How do I iterate over and compare values in a JS Object?

Question

The result should be a 2 element array with the 2 number that are most frequent; I can return the top 2 most amount of times a number has been spotted (my //comments). But I can not figure out how to return the correct keys from the pairs object that appear the most times. Please help.

/* majorityElementTopTwo
 * Write a function which accept an array of integers and returns in a new two item array
 * the two integers in the input that appear most frequently.
 * majorityElementTopTwo([3,3,1,2,1,1,4,4,4,4]); // [4,1]
 */


function majorityElementTopTwo(array) {
  let result = [];
  let pairs = {};

  for (let i = 0; i < array.length; i++) {
    if (array[i] in pairs) {
      pairs[array[i]] += 1;
    } else {
      pairs[array[i]] = 1;
    }
  }
  return pairs;

  //  obj.sort();

  //  for(let i = obj.length; i > 0; i--){
  //    let num = obj.pop();
  //    console.log(num);
  //    result.push(num);
  //  }

  //  return result.slice(0,2);
}

console.log(majorityElementTopTwo([3, 3, 1, 2, 1, 1, 4, 4, 4, 4])); // [4,1]

Answer 1

As of JavaScript you can use Object.keys(obj) to get an Array of properties defined on the object itself (the ones that return true for obj.hasOwnProperty(key)).

Object.keys(obj).forEach(function(key,index) {
    // key: the name of the object key
    // index: the ordinal position of the key within the object 
});

This is better (and more readable) than using a for-in loop.
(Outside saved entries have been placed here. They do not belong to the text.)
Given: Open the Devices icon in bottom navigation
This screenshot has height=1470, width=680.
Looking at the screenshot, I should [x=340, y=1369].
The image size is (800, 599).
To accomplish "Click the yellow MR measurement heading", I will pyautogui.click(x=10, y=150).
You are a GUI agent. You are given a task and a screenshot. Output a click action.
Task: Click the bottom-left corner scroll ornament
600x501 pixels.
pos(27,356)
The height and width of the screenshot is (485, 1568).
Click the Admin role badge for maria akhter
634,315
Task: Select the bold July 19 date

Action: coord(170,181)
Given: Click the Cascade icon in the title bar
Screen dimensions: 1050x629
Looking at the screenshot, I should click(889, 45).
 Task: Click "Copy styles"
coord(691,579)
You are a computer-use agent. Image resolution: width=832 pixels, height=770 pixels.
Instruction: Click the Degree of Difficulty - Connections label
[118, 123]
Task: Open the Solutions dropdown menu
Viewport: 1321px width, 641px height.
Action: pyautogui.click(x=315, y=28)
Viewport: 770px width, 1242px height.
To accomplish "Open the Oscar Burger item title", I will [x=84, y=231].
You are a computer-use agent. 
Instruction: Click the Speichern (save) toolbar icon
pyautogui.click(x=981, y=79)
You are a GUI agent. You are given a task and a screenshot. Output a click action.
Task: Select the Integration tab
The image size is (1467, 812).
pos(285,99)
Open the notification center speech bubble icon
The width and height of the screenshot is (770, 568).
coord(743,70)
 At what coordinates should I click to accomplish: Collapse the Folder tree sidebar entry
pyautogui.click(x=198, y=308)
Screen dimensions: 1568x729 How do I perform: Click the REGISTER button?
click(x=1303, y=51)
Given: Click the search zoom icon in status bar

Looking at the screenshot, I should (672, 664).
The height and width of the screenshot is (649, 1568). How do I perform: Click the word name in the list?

Its supported on these browsers:

Firefox (Gecko): 4 (2.0) Chrome: 5 Internet Explorer: 9

ref: Iterate through object properties

Answer 2

I hope this is the answer you are looking for what I have done here is

1. first map all the entries as an array ie: [["1",3],["2",1],["3",2],["4",4]]
2. Then sort it based upon the second element which is number of times an element has occured
3. Then slice the first two elements that are most occurred [["4",4],["1",3]]

/* majorityElementTopTwo
 * Write a function which accept an array of integers and returns in a new two item array
 * the two integers in the input that appear most frequently.
 * majorityElementTopTwo([3,3,1,2,1,1,4,4,4,4]); // [4,1]
 */


function majorityElementTopTwo(array) {

  let pairs = {};

  for (let i = 0; i < array.length; i++) {
    if (array[i] in pairs) {
      pairs[array[i]] += 1;
    } else {
      pairs[array[i]] = 1;
    }
  }

return Object.entries(pairs).map((elements) => elements).sort((a,b) => b[1]-a[1]).slice(0,2)

}

console.log(majorityElementTopTwo([3, 3, 1, 2, 1, 1, 4, 4, 4, 4])); // [4,1]

Answer 3

Using Array.prototype.map(),Array.prototype.filter() and Array.prototype.sort().

/* majorityElementTopTwo
 * Write a function which accept an array of integers and returns in a new two item array
 * the two integers in the input that appear most frequently.
 * majorityElementTopTwo([3,3,1,2,1,1,4,4,4,4]); // [4,1]
 */

function majorityElementTopTwo(array) {
  const [first, second] = [...new Set(array)]
    .map((num) => [num, array.filter((n) => n === num).length])
    .sort((a, b) => b[1] - a[1])
    .slice(0, 2);
  return [first[0], second[0]];
}

console.log(majorityElementTopTwo([3, 3, 1, 2, 1, 1, 4, 4, 4, 4]));